I move past him to edge of the porch. A drop of cool rain slants in and snaps my face. I wrap my arms around my ribs. I shouldn’t even have a friend like Drew. Drew is going to heaven. Me and Marlene are not.

He leans against the railing. “She kept asking if I could see the pattern. It was like she’d decoded the pattern and she could see it and nobody else could. Um. I said that sounded neat or interesting or whatever. Maybe we could talk about it later. So, I called her last night to see how she was doing and she had a whole other plan about making a million dollars. It had to do with pills and doctors and this secret code on pill bottles. She said it would work because of everybody being Chinese. She’s Chinese and so is her doctor.”

I turn around. “She who? My mother is Chinese?”

“Yeah. And some guy named Freddy.”

I look out at the rain hitting the parked cars and the sidewalk and the road.

“Sammie?”

“Yup.”

“Are you okay?”

“Yup.”

“Do you want to hang out? Go for coffee? Or we could take the bus downtown … go to Stanley Park maybe. Lost Lagoon is kind of cool when it’s raining.”

Across the road, there is a car parked with a small cargo trailer hitched to the back. I wish I could climb inside the trailer part. I want to be where it’s small and dark and closed. Where no one can see me or hear me.

“Sammie?”

“I can’t.”

“Okay. Well, uh, well, I have something for you. It’s just this, um, poem.” He pulls a folded envelope out of his jacket pocket. He goes to hand it to me. The edges are wet. “Or I could just read it to you now. Should I?” He goes quiet again. “Sammie?”

I feel my chest caving when he says my name.

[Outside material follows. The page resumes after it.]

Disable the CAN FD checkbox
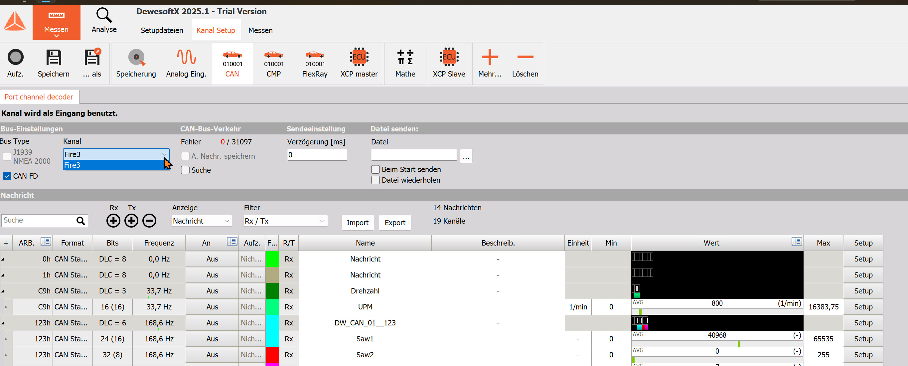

I wish I were mean and strong. I wish I could punch Marlene for this and Drew too, bust everything apart. But I just stand here on the porch, sucking inside-out instead.

“I love you,” Drew says.

Like getting my head held under water. Like a pillow pressed over my face.

I shake my head no, walk back into the house, and close the door behind me, leaving him there on the stoop holding his folded poem.